Hi, The --var_info option in the vtools import command line was meant to import fields in the INFO column from the vcf file, currently DP,GQ,GD,HQ,AD,PL,MQ,NS tags are supported. So you might want to adjust your command line to include the tags you are interested in, for example

vtools import SCN198.selected.vcf --build hg19 --var_info DP AC AF --geno_info DP_geno,AD_geno

We will improve our error reporting to make this more clear, Thanks!

brankovicmarija commented 5 years ago

Thanks for the reply.

We reset the project and tried your command. There were many non-breaking key errors during the execution e.g.:

Traceback (most recent call last):
  File "/home/korisnik/anaconda3/lib/python3.7/multiprocessing/process.py", line 297, in _bootstrap
    self.run()
  File "/home/korisnik/anaconda3/lib/python3.7/site-packages/variant_tools/importer_allele_hdf5.py", line 1132, in run
    variant_id  = self.variantIndex[tuple((chr, ref, alt))][pos][0]
KeyError: 110874502

Looking at the VCF file there were always locations one position smaller.
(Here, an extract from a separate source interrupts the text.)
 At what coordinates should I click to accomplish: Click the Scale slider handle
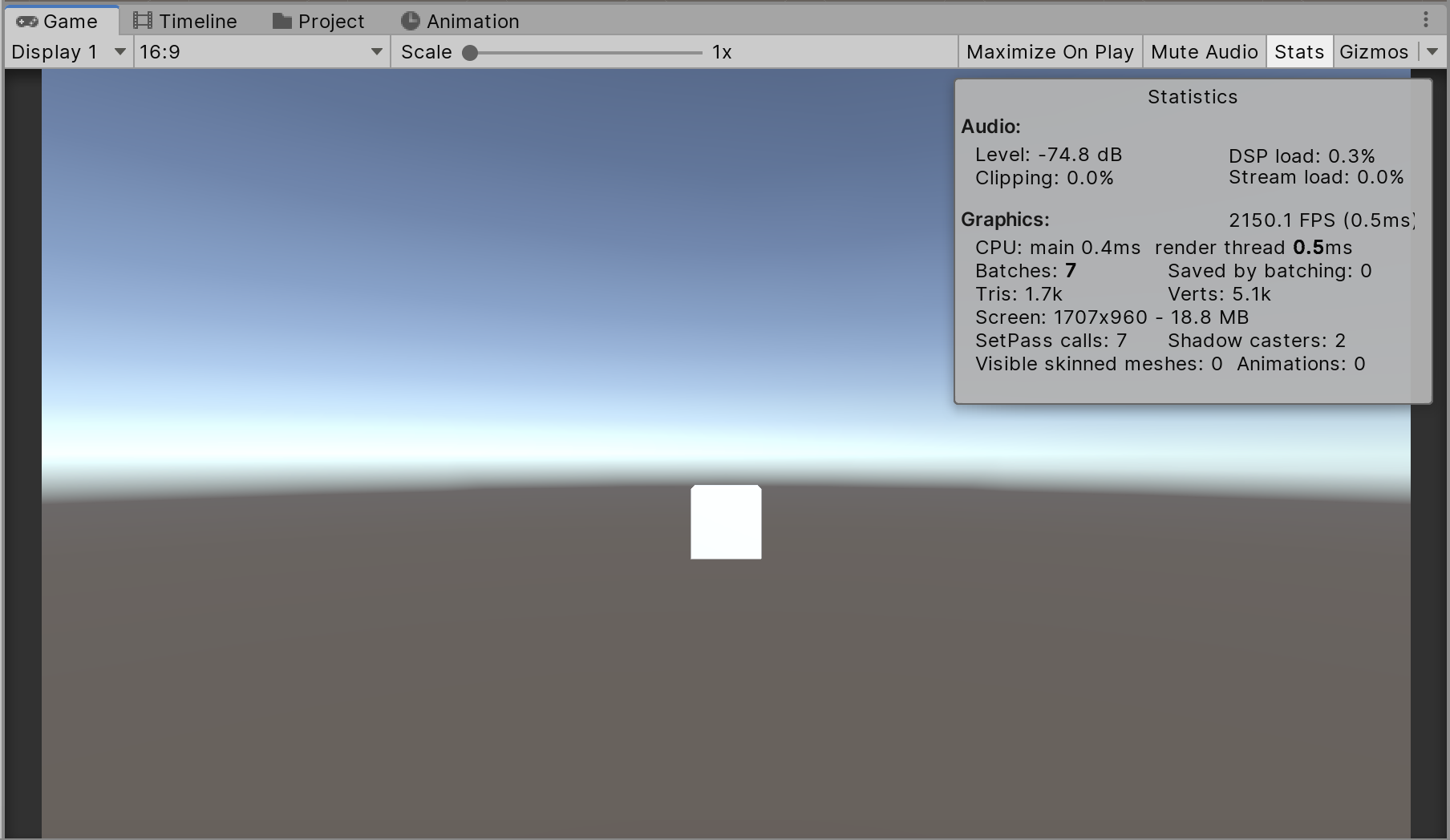471,53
I also remind you of my first post and the problem with warning "unrecognized chromosome id: 65535".

At the end, we show fields:

variant.chr (char)      Chromosome name (VARCHAR)
variant.pos (int)       Position (INT, 1-based)
variant.ref (char)      Reference allele (VARCHAR, - for missing allele of an
                        insertion)
variant.alt (char)      Alternative allele (VARCHAR, - for missing allele of an
                        deletion)
variant.DP (int)
variant.AC (int)
variant.AF (float)
variant.num (int)       Created from stat "#(alt)"  with type INT on Apr19
variant.hom (int)       Created from stat "#(hom)"  with type INT on Apr19
variant.het (int)       Created from stat "#(het)"  with type INT on Apr19
variant.other (int)     Created from stat "#(other)"  with type INT on Apr19
variant.total (int)     Created from stat "#(GT)"  with type INT on Apr19

Any clue why DP_geno was not generated?

Thanks!

jma7 commented 5 years ago

vtools show fields will only show the fields in the variant table. DP_geno is for each sample which is saved in *.h5 file. I am not sure what is causing the one position smaller problem you mentioned. It seems that there are duplication of variants in your VCF file, but the sample file was imported fine at my end. Would you please send me the portion of the VCF file having the key error problem, maybe plus minus 100 lines around position 110874502?